The fish emerge long before the flowers in Michigan. While the rest of the country celebrates spring in pink dogwoods, our state buzzes it in with the sound of a screaming reel.

A fair trade, in all. Some trout are prettier than flowers, and soon they will be rising in Hemingway country, bubbling up a brouhaha nearly five years in the making.

Changes to Upper Peninsula brook trout regulations are at the center of the controversy, and inconsistency in the way regulations are made are being questioned.

In 2012, Natural Resources Commission members J.R. Richardson, John Madigan, and John Matonich of the Upper Peninsula asked the Michigan Department of Natural Resources to increase the bag limit from five brook trout to 10 across the UP.

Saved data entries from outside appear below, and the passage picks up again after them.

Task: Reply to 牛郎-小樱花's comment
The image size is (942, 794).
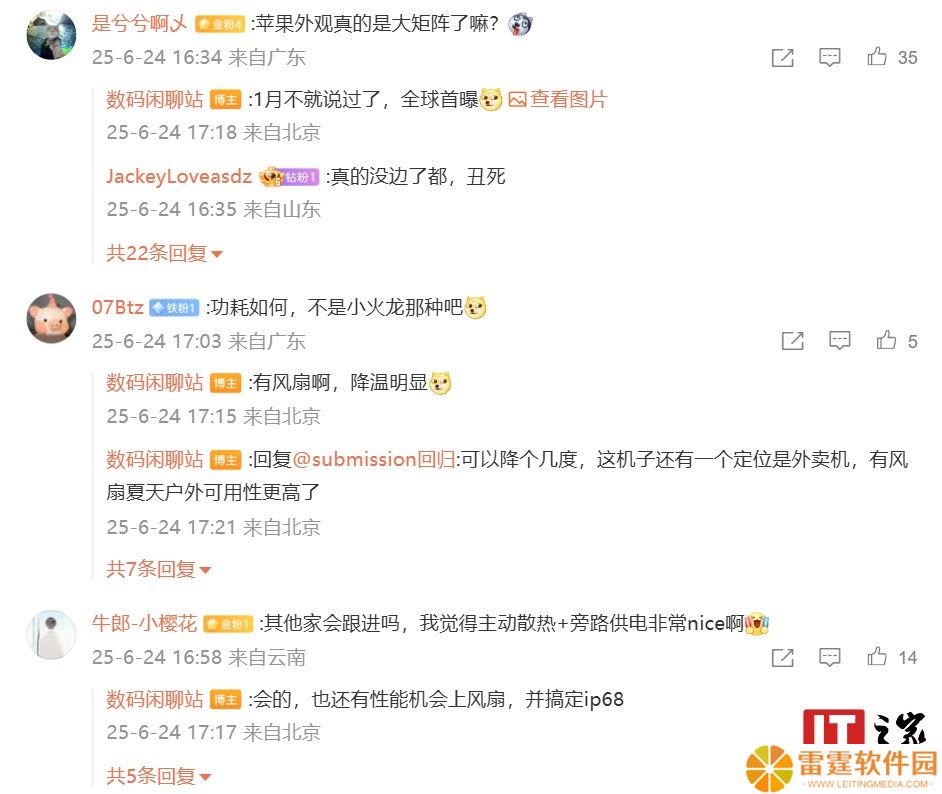Action: tap(830, 658)
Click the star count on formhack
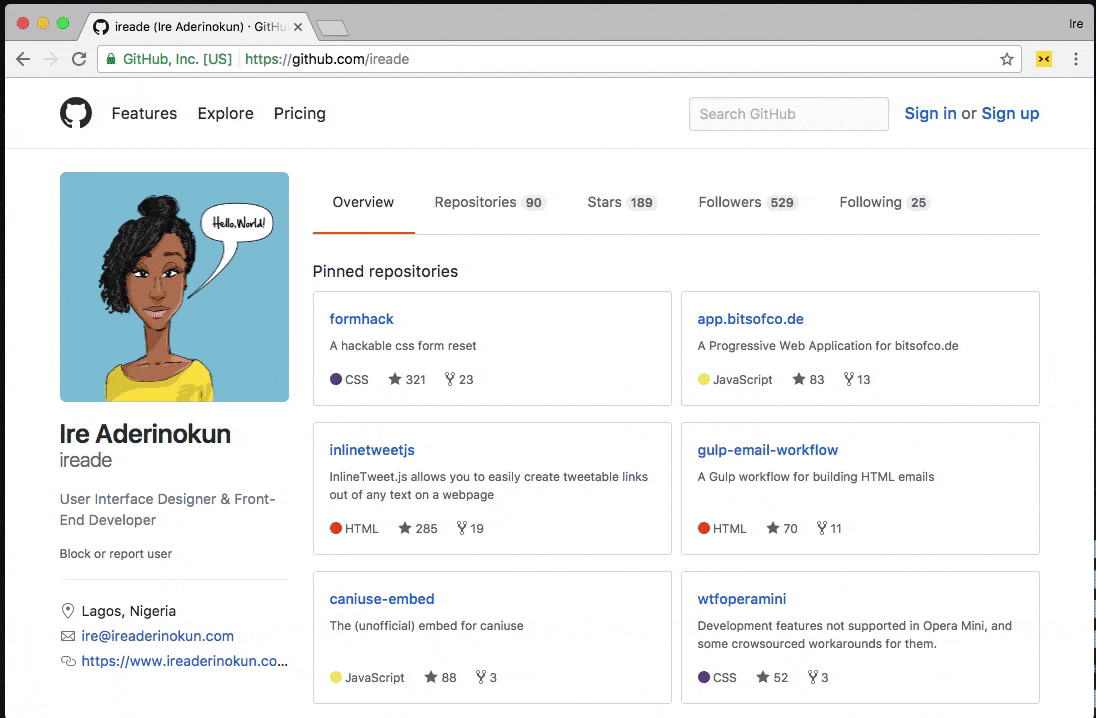This screenshot has height=718, width=1096. pos(407,379)
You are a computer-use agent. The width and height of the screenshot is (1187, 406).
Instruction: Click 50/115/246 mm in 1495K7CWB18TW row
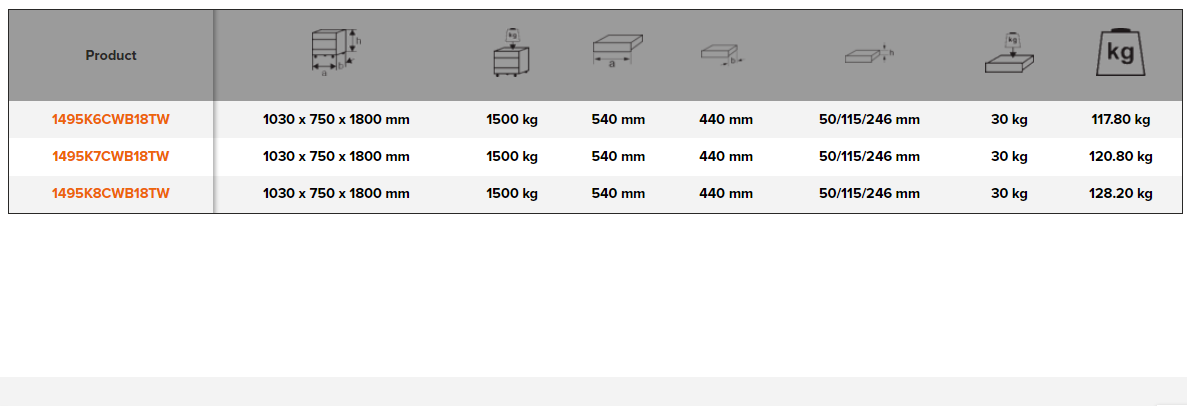point(869,157)
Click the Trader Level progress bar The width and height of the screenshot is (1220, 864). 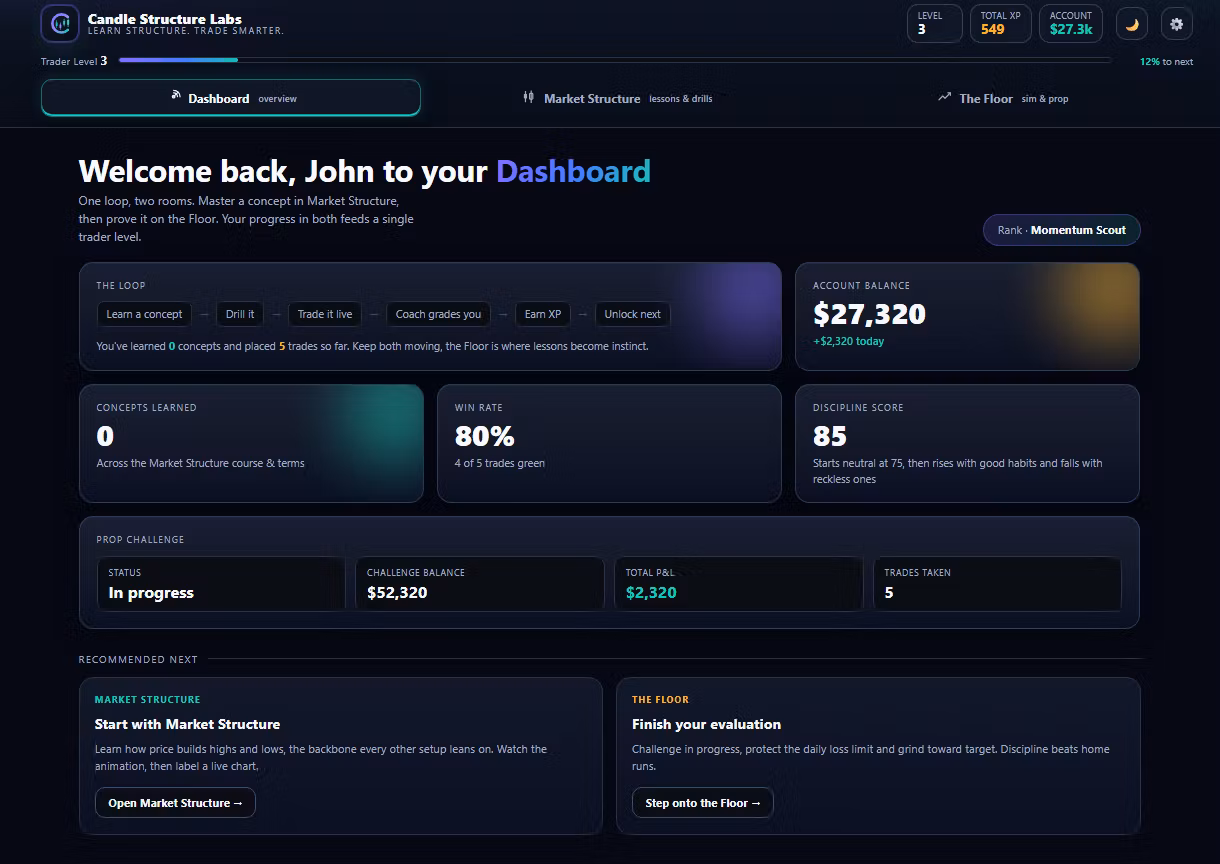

The goal, said Matonich, was to attract more anglers. He recalls a childhood when kids raced to streams on their bikes every weekend at sunrise. Today, those areas are overgrown with weeds and no one seems to be fishing them. Tourism is good for the area.

“It would be really nice to get smaller creeks used again,” said Matonich.

With no baseline data, it was imperative to learn whether doubling the take would affect the quality of fishing. The DNR commissioned a study from 2013-2017 on multiple U.P. rivers which would have a 10 bag limit and controls with a five bag limit. They hypothesized that an increased bag limit would have minimal effect on population and increase harvest opportunities as well as angler participation.

They also mined for baseline data and changes via electrofishing on-site creel surveys.

Though a 2011 survey showed that most anglers preferred the current brook trout limits, the DNR had to set up another.

The NRC has set up some strict standards for regulation changes. They wouldn’t consider antler permit restrictions unless the majority of the public wanted them. It seemed unlikely that brook trout changes would go through without similar support.

The survey included out-of-state anglers who fished for brook trout in the UP, as well as upper and lower peninsula brook trout anglers. Most said that increasing the brook trout limit would have no effect on their participation, but nearly a fourth said they would increase fishing at a river with a higher bag limit. About 10% said they would fish less on those rivers, anticipating that higher bag limits could lead to fewer fish.

In 2013, the DNR immediately changed the regulations on five different rivers to a 10-fish limit. Two years later, they added three more. They also surveyed some control streams.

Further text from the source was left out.